In 2013, American Renaissance discontinued the publication of its eponymous hardcopy newsletter, deciding to go entirely electronic. The group also moved to a yearly conference from its former biannual format. The 2013 conference, held in Tennessee, was particularly extreme. A topic that kept coming up was the need for the establishment of a white homeland.

Matthew Heimbach, a racist who attended the event, wanted to know how to move forward in creating a white’s only homeland. “Where do we create our ethno state?” Heimbach asked Paul Ramsey, one of the speakers that day who is RamZPaul online. Ramsey’s answer: “We need to Balkanize and create our own homeland. We have a right to exist.” He suggested the Southwest for Latinos and the Southeast for African Americans.

Taylor also took up the white homeland message. He opened his speech saying, “We want a homeland where we are a majority. We almost had one in the United States of America.” Taylor worries that by 2060, whites will only make up thirty percent of the population and Latinos will be the majority (The U.S. Census Bureau predicts whites will become a minority in the 2040s and no ethnic or racial group will be the majority). “Our government is permitting a neighboring country [meaning Mexico] to invade our country. We have a government of traitors,” Taylor raged. He lamented, “White people who express a desire for a homeland are labeled as haters.”

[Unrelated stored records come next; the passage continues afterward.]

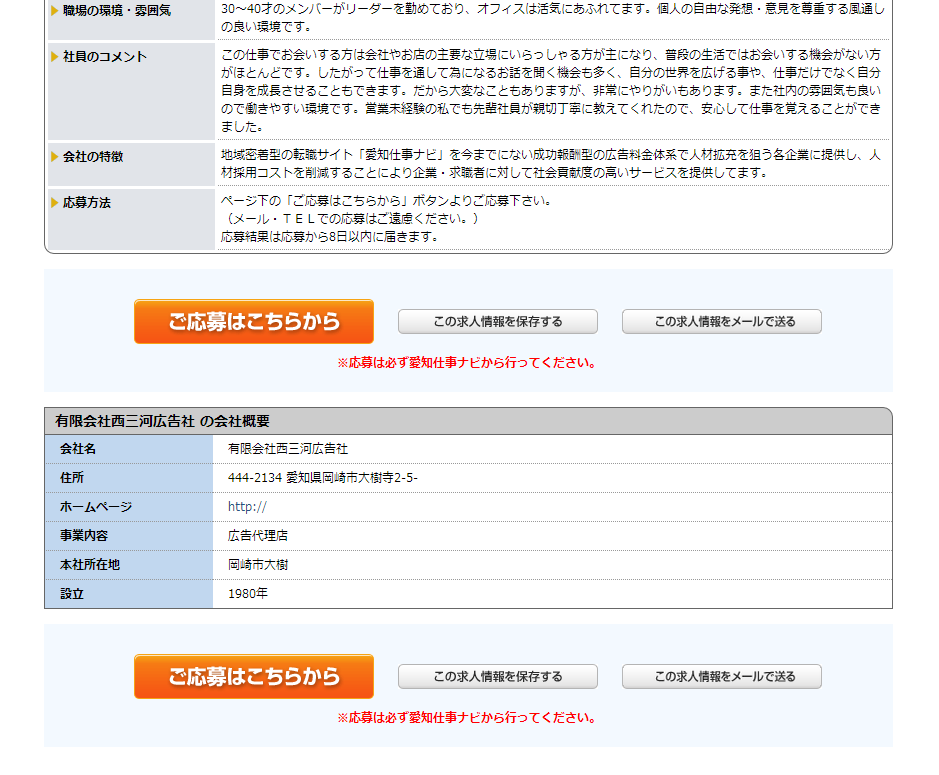Click the arrow icon beside 職場の環境・雰囲気

tap(55, 11)
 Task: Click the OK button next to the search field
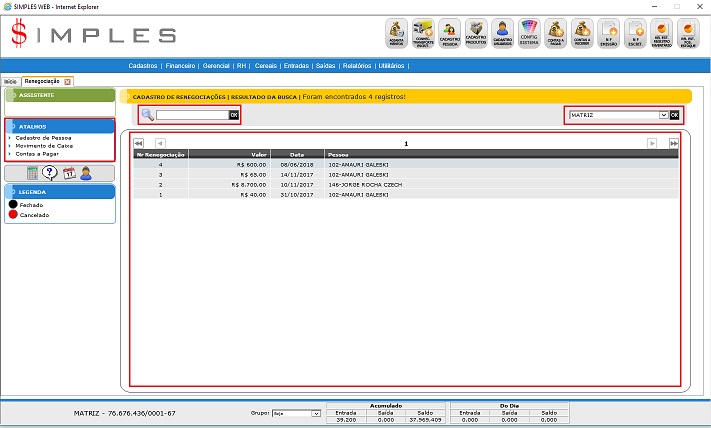[234, 115]
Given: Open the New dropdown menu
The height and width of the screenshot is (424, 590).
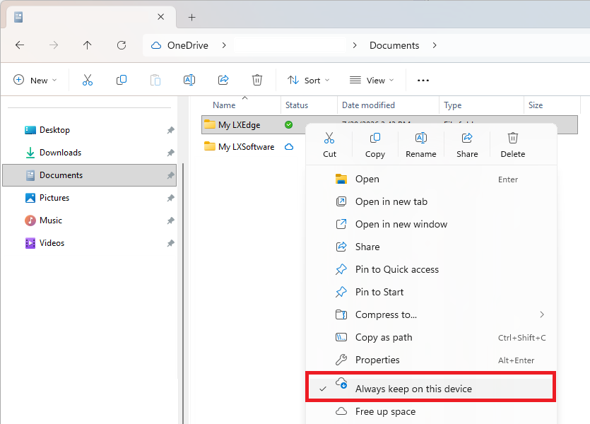Looking at the screenshot, I should pyautogui.click(x=35, y=80).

Richard Spencer of the white nationalist National Policy Institute also plugged for a white homeland. Spencer argued for “peaceful ethnic cleansing,” a process he did not explain, that would clear parts of North America for Caucasians and suggested that the new state welcome white refugees from Europe. Spencer advocated a “sort of white Zionism” that would infuse whites with the dream of such a homeland just as Zionism helped spur the creation of Israel. “It is perfectly feasible for a white state to be established on the North American continent. Action is the easy part,” Spencer opined, adding, “I have a dream.”